▶ [YOUR GOAL]
Rewrite the stretch from the line containing "Click the circular" through the end of the records, replacing "zoom callout" with "magnifier callout" and keeping everything else the same.

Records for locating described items

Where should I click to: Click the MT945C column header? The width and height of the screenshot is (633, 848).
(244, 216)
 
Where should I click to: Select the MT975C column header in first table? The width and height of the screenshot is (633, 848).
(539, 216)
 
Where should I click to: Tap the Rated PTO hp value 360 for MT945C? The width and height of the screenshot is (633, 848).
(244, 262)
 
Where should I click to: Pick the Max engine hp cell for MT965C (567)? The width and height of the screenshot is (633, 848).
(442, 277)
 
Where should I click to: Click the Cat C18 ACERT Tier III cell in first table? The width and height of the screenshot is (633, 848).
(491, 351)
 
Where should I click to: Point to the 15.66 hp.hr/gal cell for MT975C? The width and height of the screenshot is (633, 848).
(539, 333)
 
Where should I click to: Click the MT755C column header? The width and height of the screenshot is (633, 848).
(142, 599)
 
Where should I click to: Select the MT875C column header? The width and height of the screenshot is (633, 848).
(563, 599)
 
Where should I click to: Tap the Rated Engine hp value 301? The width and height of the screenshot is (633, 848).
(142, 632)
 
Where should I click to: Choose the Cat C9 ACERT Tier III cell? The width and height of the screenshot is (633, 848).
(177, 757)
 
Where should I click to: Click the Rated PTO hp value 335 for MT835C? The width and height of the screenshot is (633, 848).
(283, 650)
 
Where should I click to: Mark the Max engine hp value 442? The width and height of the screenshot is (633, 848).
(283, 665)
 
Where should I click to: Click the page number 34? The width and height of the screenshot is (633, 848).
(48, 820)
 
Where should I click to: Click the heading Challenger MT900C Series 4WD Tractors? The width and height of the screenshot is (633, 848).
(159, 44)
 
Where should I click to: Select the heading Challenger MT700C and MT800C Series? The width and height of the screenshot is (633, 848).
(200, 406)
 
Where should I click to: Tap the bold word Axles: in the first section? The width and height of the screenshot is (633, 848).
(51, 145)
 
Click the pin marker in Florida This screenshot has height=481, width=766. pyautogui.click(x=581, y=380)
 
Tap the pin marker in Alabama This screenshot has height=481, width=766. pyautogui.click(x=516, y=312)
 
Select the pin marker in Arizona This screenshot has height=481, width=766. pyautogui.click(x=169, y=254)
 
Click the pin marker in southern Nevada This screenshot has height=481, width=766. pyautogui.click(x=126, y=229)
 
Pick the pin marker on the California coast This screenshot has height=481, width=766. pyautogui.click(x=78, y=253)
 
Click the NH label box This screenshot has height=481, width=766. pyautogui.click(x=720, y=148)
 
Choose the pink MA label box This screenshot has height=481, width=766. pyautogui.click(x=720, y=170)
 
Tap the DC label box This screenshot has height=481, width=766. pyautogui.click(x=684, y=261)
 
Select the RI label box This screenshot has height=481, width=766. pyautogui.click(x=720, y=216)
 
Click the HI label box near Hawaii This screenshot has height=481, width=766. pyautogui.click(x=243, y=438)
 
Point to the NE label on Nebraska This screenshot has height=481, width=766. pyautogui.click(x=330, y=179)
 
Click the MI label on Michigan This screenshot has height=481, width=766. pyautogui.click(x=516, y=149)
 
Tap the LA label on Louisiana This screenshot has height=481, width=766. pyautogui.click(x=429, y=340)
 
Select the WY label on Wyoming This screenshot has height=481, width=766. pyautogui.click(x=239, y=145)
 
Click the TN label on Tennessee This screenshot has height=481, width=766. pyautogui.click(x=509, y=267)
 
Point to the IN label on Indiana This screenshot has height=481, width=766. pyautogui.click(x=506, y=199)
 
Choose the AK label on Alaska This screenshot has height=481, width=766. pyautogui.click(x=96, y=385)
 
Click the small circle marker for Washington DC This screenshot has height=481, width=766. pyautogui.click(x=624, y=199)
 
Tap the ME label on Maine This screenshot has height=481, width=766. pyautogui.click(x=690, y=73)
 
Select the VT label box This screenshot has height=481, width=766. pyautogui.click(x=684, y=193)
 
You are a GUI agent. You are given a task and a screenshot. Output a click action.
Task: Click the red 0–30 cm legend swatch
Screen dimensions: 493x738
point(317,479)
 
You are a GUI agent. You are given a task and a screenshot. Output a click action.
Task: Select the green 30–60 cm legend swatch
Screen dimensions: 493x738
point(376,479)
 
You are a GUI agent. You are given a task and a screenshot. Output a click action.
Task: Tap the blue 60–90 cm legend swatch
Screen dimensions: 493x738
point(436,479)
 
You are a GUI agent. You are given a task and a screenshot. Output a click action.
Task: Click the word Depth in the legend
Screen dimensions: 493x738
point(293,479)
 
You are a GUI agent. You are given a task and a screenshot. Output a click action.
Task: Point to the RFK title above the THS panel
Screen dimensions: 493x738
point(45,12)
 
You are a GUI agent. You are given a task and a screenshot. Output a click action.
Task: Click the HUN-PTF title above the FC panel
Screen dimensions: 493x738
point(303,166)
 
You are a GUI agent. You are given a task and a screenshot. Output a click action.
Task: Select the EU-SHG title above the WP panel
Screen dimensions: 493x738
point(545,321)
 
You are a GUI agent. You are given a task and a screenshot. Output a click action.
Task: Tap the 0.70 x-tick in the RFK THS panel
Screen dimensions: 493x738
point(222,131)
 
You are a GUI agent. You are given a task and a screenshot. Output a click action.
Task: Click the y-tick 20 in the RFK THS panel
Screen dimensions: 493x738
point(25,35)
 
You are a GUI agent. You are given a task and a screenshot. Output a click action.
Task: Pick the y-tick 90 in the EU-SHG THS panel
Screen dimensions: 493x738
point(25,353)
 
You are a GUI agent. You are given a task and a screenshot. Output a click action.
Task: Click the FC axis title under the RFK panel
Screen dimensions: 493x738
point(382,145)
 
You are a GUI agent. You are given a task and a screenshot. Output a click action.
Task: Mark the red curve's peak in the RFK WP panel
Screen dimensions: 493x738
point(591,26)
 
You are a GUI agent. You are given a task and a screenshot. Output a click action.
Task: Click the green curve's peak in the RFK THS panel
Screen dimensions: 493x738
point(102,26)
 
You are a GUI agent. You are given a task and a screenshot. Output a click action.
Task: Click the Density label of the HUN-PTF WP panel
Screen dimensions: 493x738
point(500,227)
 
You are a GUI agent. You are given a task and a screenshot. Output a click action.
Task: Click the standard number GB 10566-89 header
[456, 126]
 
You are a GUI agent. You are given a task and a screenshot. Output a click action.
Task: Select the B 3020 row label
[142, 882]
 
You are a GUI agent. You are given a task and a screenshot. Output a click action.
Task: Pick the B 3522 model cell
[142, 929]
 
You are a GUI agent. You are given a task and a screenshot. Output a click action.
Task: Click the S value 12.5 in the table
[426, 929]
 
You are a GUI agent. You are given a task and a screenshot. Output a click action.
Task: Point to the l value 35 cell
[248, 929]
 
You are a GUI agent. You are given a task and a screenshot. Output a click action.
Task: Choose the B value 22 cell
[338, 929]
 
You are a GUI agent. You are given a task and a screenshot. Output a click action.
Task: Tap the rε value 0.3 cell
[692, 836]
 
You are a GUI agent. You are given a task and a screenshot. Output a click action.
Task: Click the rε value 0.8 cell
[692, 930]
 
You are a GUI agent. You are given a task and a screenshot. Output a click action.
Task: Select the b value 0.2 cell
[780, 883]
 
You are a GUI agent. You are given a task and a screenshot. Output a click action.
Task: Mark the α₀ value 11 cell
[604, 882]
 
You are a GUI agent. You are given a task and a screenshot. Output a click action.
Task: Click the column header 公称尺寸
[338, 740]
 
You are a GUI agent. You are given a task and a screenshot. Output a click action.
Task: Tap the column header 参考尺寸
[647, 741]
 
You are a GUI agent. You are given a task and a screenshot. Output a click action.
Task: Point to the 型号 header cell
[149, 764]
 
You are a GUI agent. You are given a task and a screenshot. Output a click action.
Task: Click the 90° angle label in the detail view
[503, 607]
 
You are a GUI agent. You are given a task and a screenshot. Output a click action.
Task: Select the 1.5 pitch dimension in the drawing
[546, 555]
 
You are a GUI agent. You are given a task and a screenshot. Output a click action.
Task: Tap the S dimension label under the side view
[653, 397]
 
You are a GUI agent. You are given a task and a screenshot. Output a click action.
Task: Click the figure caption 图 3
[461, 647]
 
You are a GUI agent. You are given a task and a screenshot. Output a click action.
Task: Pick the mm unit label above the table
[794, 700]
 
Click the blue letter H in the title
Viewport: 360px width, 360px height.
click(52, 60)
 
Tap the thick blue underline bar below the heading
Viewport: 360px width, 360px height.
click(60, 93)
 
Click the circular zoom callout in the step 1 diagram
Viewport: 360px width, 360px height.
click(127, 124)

▶ [TASK SOLUTION]
Click the circular magnifier callout in the step 1 diagram
Viewport: 360px width, 360px height.
click(127, 124)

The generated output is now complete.